What the task asks
Among the records below, find the lines that contain "computer" and copy each of them.

Records from a collection

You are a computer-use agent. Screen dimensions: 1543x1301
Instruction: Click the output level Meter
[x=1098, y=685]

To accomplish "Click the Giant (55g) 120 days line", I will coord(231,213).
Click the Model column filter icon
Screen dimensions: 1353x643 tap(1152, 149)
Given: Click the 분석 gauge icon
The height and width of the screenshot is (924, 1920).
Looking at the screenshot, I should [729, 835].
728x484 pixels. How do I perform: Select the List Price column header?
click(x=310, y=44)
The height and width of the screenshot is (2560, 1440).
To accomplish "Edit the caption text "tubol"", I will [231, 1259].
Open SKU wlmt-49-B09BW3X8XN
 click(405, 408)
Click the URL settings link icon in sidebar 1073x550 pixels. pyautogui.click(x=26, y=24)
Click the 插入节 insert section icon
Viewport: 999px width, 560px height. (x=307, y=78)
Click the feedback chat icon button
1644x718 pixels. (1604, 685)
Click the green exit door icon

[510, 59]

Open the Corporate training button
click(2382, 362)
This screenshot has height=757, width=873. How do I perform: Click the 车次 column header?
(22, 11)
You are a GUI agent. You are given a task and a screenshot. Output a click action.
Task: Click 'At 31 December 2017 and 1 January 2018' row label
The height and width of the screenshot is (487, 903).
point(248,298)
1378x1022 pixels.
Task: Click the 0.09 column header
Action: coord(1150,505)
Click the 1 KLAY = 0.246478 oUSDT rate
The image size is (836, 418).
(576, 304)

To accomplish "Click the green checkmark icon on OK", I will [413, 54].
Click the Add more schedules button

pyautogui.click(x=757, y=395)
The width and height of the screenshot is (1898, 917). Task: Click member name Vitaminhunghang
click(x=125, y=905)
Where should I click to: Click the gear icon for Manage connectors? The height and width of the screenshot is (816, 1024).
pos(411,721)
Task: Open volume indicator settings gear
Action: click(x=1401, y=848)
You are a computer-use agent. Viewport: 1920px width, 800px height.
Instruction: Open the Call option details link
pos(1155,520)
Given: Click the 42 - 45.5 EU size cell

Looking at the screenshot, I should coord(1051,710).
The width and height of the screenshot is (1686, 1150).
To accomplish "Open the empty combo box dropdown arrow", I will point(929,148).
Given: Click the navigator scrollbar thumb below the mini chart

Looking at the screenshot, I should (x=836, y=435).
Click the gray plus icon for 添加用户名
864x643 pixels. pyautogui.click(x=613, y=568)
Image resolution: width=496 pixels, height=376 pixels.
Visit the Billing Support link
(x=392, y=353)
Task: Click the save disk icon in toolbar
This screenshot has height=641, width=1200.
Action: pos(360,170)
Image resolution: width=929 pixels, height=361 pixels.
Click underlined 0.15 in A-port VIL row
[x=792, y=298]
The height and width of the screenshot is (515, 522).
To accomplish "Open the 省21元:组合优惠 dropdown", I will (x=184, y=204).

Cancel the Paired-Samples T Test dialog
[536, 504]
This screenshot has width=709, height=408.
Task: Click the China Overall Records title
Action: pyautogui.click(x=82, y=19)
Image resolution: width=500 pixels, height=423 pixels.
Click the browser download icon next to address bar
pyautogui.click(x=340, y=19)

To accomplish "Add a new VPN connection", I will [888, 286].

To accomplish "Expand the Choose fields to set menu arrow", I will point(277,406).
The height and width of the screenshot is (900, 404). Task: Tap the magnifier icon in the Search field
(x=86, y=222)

Exercise output
You are a computer-use agent. Screen dimensions: 1543x1301
You are a computer-use agent. Viewport: 1920px width, 800px height.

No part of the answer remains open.